In the baseline static prediction model for the placebo arm, the risk of developing diabetes within 2 years was higher for BMI ≥35 kg/m2 than for BMI < 30 kg/m2 (hazard ratio [HR] = 1.28, p < 0.05) and higher among Hispanic than among white participants (HR = 1.31, p < 0.05) (Table 2). In both treatment arms, higher baseline fasting plasma glucose and HbA1c were associated with higher diabetes risk (for glucose, HR = 1.08 in the placebo arm and 1.05 in the metformin arm, p < 0.001; for HbA1c, HR =1.52 and 1.73, p < 0.001). In the dynamic models (see Additional file 1 for model results), the risks associated with each variable changed over time and as expected, larger changes (increases) in fasting plasma glucose and HbA1c compared to baseline were associated with higher diabetes risk.

Table 2 Static prediction model

In terms of prediction accuracy, at baseline, the static and dynamic models are equivalent and thus, had equal AUC estimates as expected (0.728 for the placebo group and 0.663 for the metformin group). At each subsequent landmark time (years 1, 2, and 3), the AUC of the dynamic model was slightly better than that of the static model (Fig. 1), though not significantly. In the placebo group, the AUC was 0.725 for the static model versus 0.735 for the dynamic model at 1 year (difference 0.010; 95% CI, − 0.015 to 0.035), 0.736 versus 0.752 at 2 years (0.016; − 0.020 to 0.052), and 0.678 versus 0.682 at 3 years (0.004; − 0.043 to 0.051). In the metformin group, the AUC was 0.638 for the static model versus 0.645 for the dynamic model at 1 year (difference 0.007; 95% CI, − 0.027 to 0.041), 0.697 versus 0.709 at 2 years (0.012; − 0.023 to 0.047), and 0.728 versus 0.752 at 3 years (0.024; − 0.029 to 0.077). None of these differences in AUC were statistically significant.

Fig. 1
figure1

Estimated Area Under the ROC curve (AUC) and Brier Score for Both Prediction Approaches. Note: Higher values for AUC indicate better prediction accuracy. Lower values for the Brier Score indicate better prediction accuracy; *indicates that the two values at this point are significantly different at the 0.05 level i.e., the 95% bootstrap confidence interval for the differences between these two points does not contain zero

The Brier Score at baseline was 0.130 for the placebo group and 0.107 for the metformin group for both models. At each landmark time, the Brier Score of the dynamic model was lower (i.e., better) than that of the static model (Fig. 1). In the placebo group, these Brier Score differences were statistically significant at all 3 landmark times: 0.145 for the static model versus 0.135 for the dynamic model at 1 year (difference − 0.010; 95% CI, − 0.017 to − 0.003), 0.148 versus 0.114 at 2 years (− 0.034; − 0.044 to − 0.024), and 0.167 versus 0.099 at 3 years (− 0.068; − 0.083 to − 0.053). In the metformin arm, Brier Score differences were statistically significant at 2 years (0.136 static versus 0.126 dynamic; difference − 0.01; − 0.017 to − 0.003) and 3 years (0.118 versus 0.088; − 0.030; − 0.040 to − 0.020).

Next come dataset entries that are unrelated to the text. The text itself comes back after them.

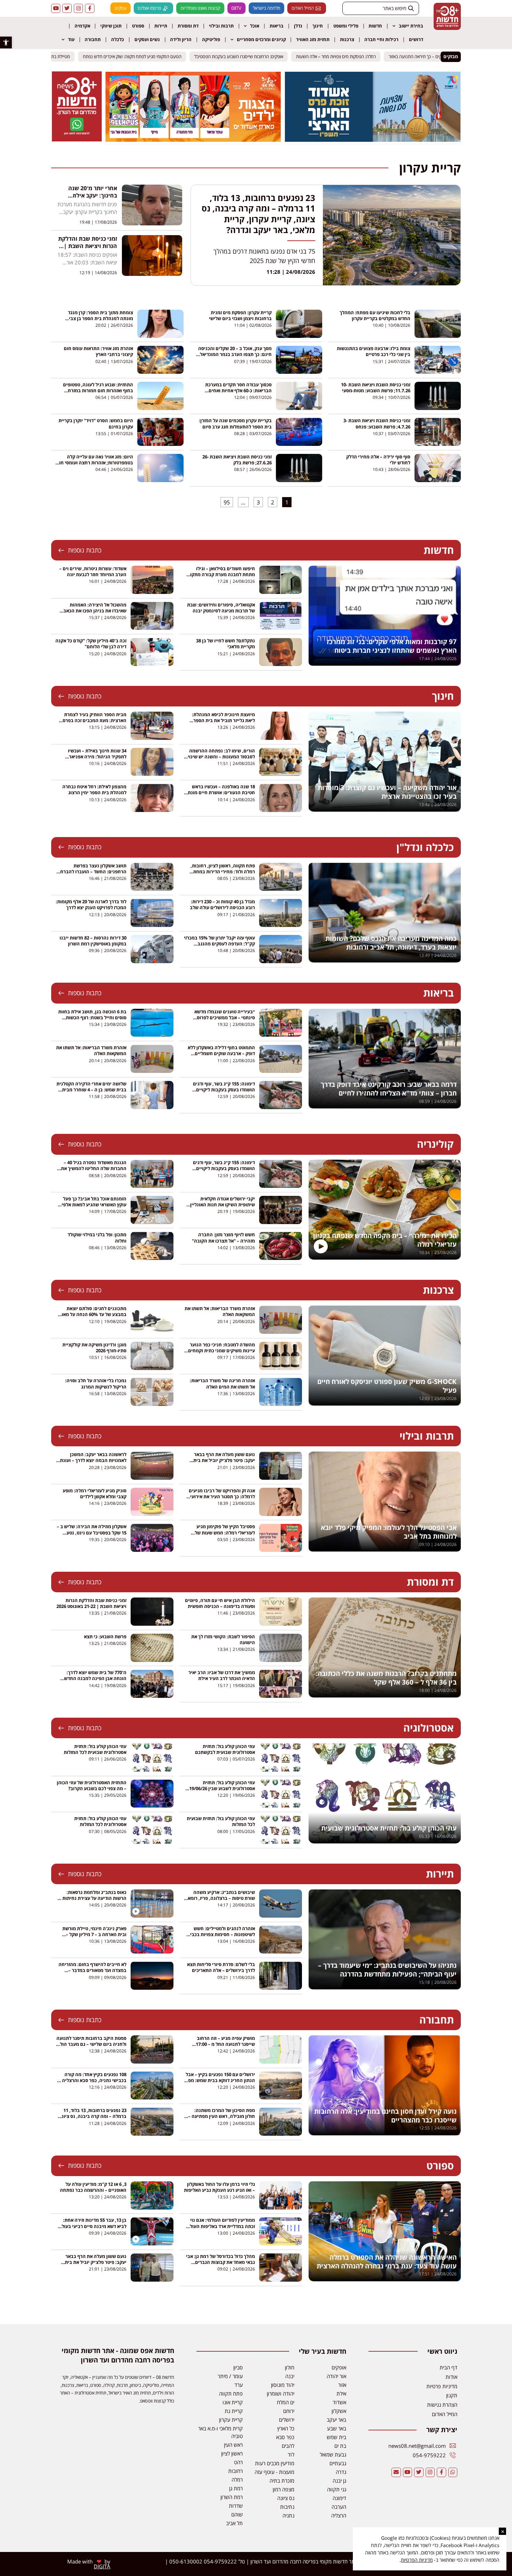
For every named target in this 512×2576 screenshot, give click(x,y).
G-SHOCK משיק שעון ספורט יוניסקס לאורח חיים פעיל (387, 1386)
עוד (71, 39)
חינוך (317, 26)
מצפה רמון (283, 2489)
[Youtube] (55, 8)
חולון (289, 2367)
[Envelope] (396, 2472)
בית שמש (336, 2437)
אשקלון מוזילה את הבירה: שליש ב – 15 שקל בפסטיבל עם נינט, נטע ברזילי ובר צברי (91, 1532)
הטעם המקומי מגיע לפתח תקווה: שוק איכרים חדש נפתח (139, 56)
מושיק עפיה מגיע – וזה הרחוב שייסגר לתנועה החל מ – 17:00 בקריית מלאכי (225, 2044)
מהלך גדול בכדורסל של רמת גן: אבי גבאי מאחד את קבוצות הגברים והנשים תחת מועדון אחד (220, 2262)
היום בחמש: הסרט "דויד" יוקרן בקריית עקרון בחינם (96, 423)
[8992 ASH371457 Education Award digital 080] (372, 140)
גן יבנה (339, 2480)
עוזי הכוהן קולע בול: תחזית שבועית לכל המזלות (221, 1821)
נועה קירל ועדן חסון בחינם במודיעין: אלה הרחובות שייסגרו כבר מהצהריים (385, 2116)
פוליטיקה (211, 39)
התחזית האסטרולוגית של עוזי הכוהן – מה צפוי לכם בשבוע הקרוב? (91, 1785)
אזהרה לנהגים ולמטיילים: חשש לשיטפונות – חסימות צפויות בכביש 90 (221, 1934)
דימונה (339, 2497)
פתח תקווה (231, 2393)
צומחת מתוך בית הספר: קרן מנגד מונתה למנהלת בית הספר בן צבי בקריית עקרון (100, 318)
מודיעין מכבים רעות (274, 2463)
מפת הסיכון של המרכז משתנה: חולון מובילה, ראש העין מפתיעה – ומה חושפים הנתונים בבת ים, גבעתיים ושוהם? (221, 2119)
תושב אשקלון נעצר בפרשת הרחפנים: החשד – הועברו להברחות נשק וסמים (91, 871)
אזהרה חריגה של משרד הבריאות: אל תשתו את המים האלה (222, 1383)
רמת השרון (231, 2496)
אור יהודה (336, 2376)
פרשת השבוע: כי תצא (105, 1636)
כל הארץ (285, 2428)
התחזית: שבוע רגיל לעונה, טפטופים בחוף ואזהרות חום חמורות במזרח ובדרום (98, 390)
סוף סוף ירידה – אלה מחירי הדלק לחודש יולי (378, 460)
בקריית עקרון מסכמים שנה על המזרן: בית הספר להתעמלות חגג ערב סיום (235, 423)
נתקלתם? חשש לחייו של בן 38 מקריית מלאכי (225, 643)
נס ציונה (285, 2497)
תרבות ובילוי (221, 26)
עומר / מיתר (230, 2376)
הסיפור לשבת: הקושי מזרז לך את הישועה (223, 1639)
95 (225, 501)
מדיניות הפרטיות (417, 2559)
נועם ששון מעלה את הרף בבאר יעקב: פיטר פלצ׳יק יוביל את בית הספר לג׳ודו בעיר (224, 1460)
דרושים (416, 39)
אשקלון (339, 2410)
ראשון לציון (232, 2453)
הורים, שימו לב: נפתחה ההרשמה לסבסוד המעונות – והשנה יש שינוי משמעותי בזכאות (221, 757)
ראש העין (233, 2444)
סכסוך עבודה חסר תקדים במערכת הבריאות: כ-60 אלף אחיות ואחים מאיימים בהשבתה (238, 390)
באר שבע (336, 2428)
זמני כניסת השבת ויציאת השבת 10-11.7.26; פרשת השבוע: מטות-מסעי (375, 387)
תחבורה (93, 39)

The Hosmer-Lemeshow test statistics, provided in Table 3, show that for most time points, both the static model and dynamic model are reasonable. There are two exceptions for the static model: when examining the predictions at 3 years in the placebo group, and 1 year in the metformin group where the Hosmer-Lemeshow test statistic indicates significantly poor calibration. For all time points and both groups, the Hosmer-Lemeshow test statistic was lower for the dynamic model when compared to the static model, indicating better calibration as measured by this quantity.

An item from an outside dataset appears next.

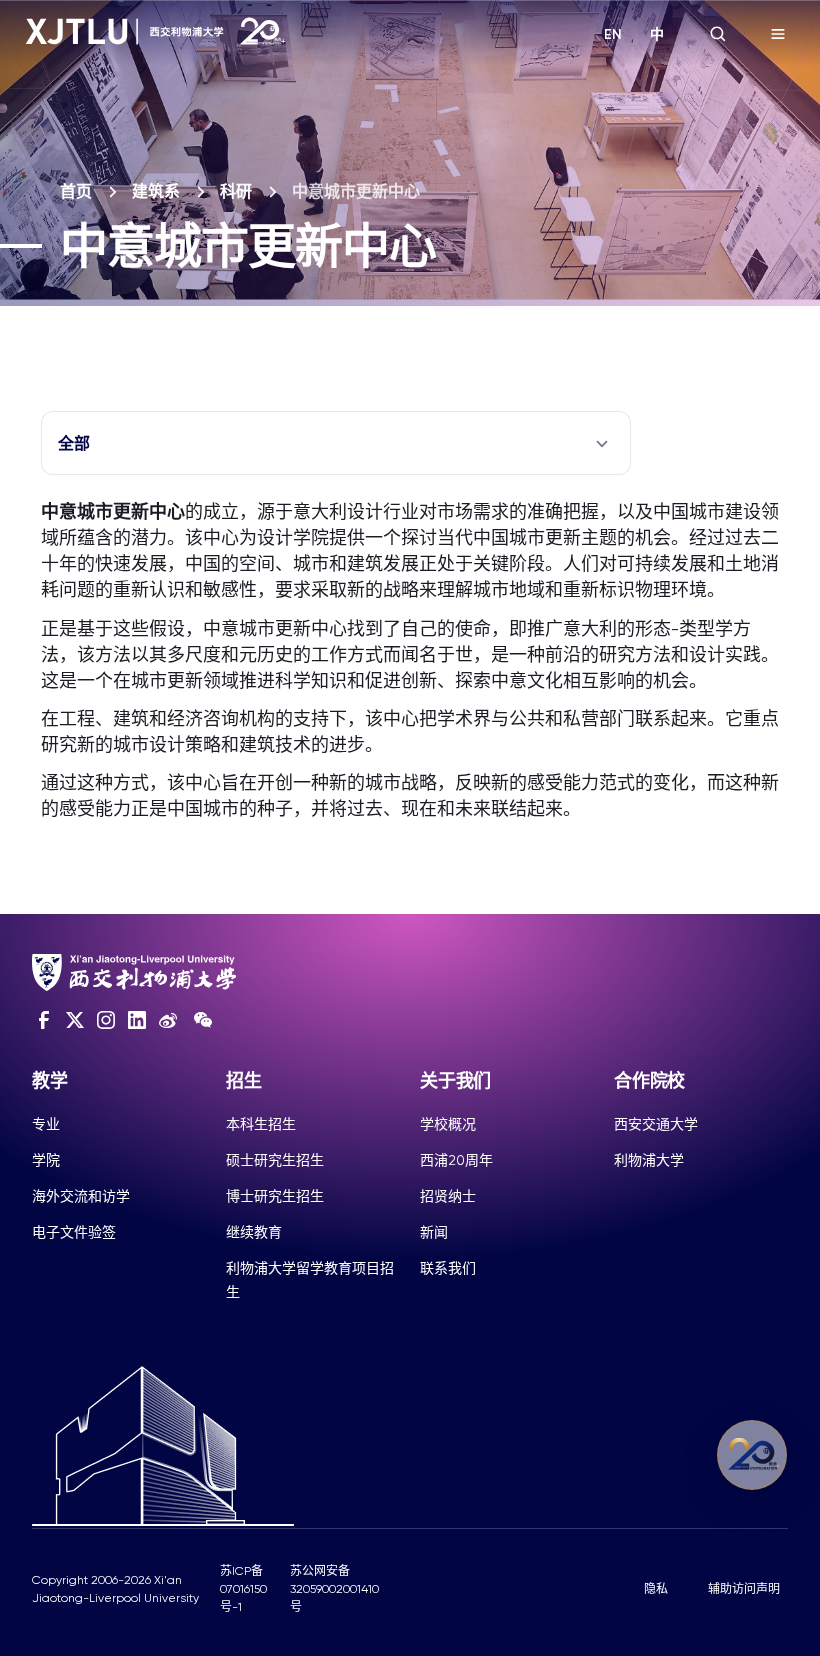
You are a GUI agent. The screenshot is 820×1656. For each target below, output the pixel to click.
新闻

Table 3 Hosmer-Lemeshow test statistics

NRI estimates as well as individual components of this quantity are shown in Table 4. Here, these quantities reflect the extent to which the dynamic landmark model moves an individual’s predicted risk “up” or “down” in the correct direction, compared to the static model. In the metformin group, examining predictions at 1 year, these results show that among those individuals that will have an event within 2 years, the dynamic landmark model gave 40.4% of them a higher risk (correct direction of risk change) and 59.6% a lower risk (incorrect direction of risk change), compared to the static model. Among those that will not have an event within 2 years, the dynamic landmark model gave 38.1% a higher risk (incorrect direction of risk change) and 61.9% (correct direction of risk change) a lower risk. On net, 4.6% of participants had more accurate risk estimates under the dynamic model than under the static model at year 1 (NRI = 4.6, 95% CI: − 15.8 to 24.9%, p = 0.661). With the exception of predictions calculated at 1 year in the placebo group, the dynamic model tended to produce more accurate risk estimates than the static model, though these improvements were not statistically significant.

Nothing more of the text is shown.